Disadvantaged college students perform better when aware of upcoming challenges, study shows

Anusha Lalani

Disadvantaged college students are more likely to perform better in school when they are aware of the obstacles they may face, according to a recently published study.

The study, which was published in the Proceedings of the National Academy of Sciences, was based on research led by UT assistant professor David Yeager. Students of color and first-generation students that are more aware of the difficulties they might face are more likely to become involved on campus, have better relationships with others and succeed at a higher rate, Yeager said.

Greg Walton, associate professor of psychology at Stanford and co-author of the study, said these incoming students have a hard time transitioning into college because they believe the difficulties they face are not normal. The challenges these students face primarily deal with academics and social life. According to the study, disadvantaged students tend to have lower GPAs than their advantaged peers and they don’t know how to reach out for help through campus organizations.

“One of the problems is that even when you experience something that is normal, like feeling lonely in the first year in college …  if you know that people like you haven’t gone to college before or know that you could experience negative stereotypes then it can seem that those difficulties are not normal but say something about you or your group — maybe that you don’t belong,” Walton wrote in an email.

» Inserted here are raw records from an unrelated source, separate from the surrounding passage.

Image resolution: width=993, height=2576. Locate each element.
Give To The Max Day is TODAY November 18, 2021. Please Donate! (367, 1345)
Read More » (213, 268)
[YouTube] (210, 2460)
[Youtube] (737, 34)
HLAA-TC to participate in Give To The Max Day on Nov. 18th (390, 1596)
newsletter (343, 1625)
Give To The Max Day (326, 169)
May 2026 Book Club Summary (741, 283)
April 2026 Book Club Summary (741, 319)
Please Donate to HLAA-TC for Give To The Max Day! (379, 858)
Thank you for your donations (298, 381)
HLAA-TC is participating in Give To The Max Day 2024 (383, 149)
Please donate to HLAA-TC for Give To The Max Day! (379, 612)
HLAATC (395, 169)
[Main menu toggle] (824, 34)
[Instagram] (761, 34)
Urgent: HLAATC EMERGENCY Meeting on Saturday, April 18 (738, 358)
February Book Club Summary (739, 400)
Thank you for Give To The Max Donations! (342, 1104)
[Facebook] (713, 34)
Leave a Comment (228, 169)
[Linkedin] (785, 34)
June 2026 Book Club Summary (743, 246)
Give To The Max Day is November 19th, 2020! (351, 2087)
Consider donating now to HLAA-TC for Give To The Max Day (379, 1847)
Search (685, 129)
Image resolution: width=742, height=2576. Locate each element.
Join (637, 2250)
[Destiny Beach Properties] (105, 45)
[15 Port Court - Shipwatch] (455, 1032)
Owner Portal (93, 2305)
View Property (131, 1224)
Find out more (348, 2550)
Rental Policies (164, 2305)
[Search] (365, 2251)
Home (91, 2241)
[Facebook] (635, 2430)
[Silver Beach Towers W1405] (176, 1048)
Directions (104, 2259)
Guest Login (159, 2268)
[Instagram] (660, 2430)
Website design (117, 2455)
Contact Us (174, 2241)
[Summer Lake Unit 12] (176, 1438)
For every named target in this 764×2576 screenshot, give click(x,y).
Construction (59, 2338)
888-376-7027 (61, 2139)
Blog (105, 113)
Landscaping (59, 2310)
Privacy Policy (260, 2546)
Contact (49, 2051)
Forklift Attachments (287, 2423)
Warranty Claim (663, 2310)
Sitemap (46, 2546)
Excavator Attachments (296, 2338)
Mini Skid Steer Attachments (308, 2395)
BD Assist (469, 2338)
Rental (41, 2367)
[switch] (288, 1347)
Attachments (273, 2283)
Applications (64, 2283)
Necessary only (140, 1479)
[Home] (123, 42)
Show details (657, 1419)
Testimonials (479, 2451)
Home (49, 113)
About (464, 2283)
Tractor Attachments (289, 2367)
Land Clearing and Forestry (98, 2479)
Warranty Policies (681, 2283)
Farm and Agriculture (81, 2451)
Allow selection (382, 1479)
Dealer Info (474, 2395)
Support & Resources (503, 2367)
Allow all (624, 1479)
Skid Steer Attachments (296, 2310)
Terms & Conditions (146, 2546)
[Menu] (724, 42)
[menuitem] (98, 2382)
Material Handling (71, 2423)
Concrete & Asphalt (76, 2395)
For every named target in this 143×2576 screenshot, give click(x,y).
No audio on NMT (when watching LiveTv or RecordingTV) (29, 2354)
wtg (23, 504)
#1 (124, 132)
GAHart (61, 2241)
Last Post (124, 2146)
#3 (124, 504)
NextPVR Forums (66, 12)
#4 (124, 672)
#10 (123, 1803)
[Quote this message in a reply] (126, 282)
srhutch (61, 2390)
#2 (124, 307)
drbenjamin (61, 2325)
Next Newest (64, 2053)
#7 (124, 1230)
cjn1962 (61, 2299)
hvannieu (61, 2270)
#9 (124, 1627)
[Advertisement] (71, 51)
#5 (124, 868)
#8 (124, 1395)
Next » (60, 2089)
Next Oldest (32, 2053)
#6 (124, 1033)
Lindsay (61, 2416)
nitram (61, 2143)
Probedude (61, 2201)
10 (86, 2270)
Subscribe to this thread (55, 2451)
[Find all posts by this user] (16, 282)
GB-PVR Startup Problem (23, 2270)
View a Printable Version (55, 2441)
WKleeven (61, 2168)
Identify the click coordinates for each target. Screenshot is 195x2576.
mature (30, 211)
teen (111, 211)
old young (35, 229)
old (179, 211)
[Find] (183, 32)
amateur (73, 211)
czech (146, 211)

The study involved three randomized controlled trials that presented incoming students with stories from older students discussing academic and social problems they faced when coming to college. In the stories, the older students explained that these hardships are normal and will subside over time. Once the stories were shared, the incoming students were asked to reflect on which challenges they expected to encounter and why these circumstances are normal for every new college student.

Because the methods used in the study proved successful — the gaps in full-time enrollment and grades between students from disadvantaged backgrounds and other students improved from 31 to 40 percent in a sample of 9,500 students — all incoming UT students are required to go through this online assessment before they begin school.

Yeager said these disadvantaged students recognize these difficulties at an earlier age than their advantaged peers.

“By fifth grade, in most studies, 100 percent of African-American students were aware of negative stereotypes of their group,” Yeager said. “For white students, they become aware of stereotypes of other groups much later, so like eighth grade.”

Government junior Joanna Perez, who is a first-generation college student, said her transition to UT was difficult but that she made it through her first year with the help of friends and by joining organizations on campus.

“Factoring in the difficulty of the classes and failing my first exams, I felt lonely and lost for the first year of college,” Perez said. “[But I] kept reminding myself that I was going to a great university that would allow me to achieve whatever goals I placed for myself.”